Por favor, prosigue el texto sobre la lucha contra Boko Haram en Nigeria a partir de su última oración.

Texto mostrado:
########
A pesar de las esperanzas suscitadas por la elección del nuevo presidente de Nigeria, Muhammadu Buhari se ha visto obligado a relevar a la cúpula del ejército y de los servicios de inteligencia del país, para intentar conseguir mayor eficacia en la lucha contra Boko Haram. Una autoridad eclesiástica del país decía no hace mucho a la agencia Fides que ese grupo radical “todavía es capaz de golpear y por desgracia también de dejar muchas víctimas tras de sí, pero a diferencia de hace unos meses, ya no controla ciudades y pueblos”.

A pesar de estas palabras optimistas, hace apenas tres días dos explosiones causaban 49 muertos y casi cien heridos en el mercado central de Gombe, la capital del Estado del mismo nombre, en el Nordeste nigeriano. Una semana antes, 43 personas eran asesinadas en ataques a cuatro aldeas. Y, a comienzos de julio, provocaba unos 150 muertos en diversos ataques a tres lugares del Estado de Borno.

El odio de los extremistas –con cada vez más atentados suicidas cometidos por mujeres y niñas alcanza a mezquitas, cuando los imanes se declaran contra ellos, y a iglesias protestantes. Además, se extiende por Camerún (11 muertos en un ataque el 12 de julio) y en Chad (15 víctimas en una explosión en la capital N 'Djamena el 14 de julio). Hasta el punto de que ha nacido una coalición militar de los tres países, también con el fin de recuperar los territorios controlados por la secta islamista.
########
Registros:
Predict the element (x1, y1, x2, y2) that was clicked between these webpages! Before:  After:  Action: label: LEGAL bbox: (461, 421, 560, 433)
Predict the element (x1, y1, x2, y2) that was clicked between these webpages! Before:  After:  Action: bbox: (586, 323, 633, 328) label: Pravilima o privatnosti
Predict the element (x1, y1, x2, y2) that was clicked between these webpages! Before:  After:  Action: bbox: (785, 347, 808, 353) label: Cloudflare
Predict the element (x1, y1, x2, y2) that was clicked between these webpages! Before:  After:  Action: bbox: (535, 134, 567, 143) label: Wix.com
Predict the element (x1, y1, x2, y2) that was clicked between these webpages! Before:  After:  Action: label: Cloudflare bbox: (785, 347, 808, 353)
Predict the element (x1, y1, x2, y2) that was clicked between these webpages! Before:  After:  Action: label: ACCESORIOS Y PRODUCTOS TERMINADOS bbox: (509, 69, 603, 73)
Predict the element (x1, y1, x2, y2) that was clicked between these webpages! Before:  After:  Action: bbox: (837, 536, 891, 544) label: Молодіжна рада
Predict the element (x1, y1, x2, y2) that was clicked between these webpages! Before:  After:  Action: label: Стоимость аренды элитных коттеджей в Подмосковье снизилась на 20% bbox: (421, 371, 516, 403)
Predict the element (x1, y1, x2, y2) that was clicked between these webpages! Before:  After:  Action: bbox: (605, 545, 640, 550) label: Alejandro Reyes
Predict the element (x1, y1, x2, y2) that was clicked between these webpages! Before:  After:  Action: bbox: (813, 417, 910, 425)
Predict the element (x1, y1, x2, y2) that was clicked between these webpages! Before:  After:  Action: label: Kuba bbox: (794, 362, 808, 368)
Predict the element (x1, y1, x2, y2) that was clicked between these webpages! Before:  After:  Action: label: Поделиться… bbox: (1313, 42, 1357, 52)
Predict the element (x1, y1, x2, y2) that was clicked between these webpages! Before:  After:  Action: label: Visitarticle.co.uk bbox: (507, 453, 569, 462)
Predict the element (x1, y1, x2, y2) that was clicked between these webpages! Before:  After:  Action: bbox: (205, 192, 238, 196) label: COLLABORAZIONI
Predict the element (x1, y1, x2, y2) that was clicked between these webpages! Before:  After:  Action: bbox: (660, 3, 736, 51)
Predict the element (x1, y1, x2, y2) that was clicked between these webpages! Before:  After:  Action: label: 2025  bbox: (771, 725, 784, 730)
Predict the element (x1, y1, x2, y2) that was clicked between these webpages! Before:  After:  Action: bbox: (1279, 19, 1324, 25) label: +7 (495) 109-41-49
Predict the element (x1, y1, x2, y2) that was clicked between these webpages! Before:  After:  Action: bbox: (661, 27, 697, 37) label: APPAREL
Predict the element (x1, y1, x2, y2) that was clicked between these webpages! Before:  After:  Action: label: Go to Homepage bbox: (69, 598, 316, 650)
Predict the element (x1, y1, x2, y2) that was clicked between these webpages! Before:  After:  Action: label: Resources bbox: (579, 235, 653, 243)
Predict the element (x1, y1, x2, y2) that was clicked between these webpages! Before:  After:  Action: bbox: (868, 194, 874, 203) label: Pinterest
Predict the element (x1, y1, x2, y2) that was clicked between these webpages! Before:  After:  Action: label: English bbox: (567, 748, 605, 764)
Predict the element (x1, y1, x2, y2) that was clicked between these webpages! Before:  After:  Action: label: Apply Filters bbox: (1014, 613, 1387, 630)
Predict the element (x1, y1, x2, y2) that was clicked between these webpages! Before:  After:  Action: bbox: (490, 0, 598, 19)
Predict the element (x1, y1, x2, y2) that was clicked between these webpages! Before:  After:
########
Respuesta del ejercicio:
Según un balance de France Press, difundido a comienzos de julio, más de 400 personas murieron a causa de la violencia de Boko Haram desde el 29 de mayo, fecha de la toma de posesión de Buhari. Desde 2009, la insurrección islamista, junto con la represión a veces muy violenta de las fuerzas de seguridad, han provocado más de 15.000 muertos.

Por estas fechas, el diario Daily Nation de Nairobi publicada otro triste balance: más de 500 personas muertas en 150 ataques terroristas en Kenia desde 2012 a junio de 2015. La mayoría de las víctimas eran de Nairobi, Garissa y Mandera. Cerca de esta última localidad se cometió el reciente asalto del grupo somalí Shabaab, que causó la muerte de 14 personas. Ese movimiento fue autor también de la masacre del pasado abril en el campus universitario de Garissa, donde murieron 148 alumnos, y el asalto del 21 de septiembre de 2013 al centro comercial Westgate en Nairobi, con 67 víctimas.

Además, la expansión de la violencia –no sólo la terrorista provoca el creciente aumento de refugiados. Según el Alto Comisionado ONU para los Refugiados (ACNUR). Kenia acoge a 600.000, procedentes sobre todo de Uganda, Ruanda, Burundi, República Democrática del Congo, Somalia, Etiopía, Eritrea, Sudán y Sudán del Sur. De hecho, es el cuarto país del mundo en número de acogidos, después de Pakistán, Irán y Alemania.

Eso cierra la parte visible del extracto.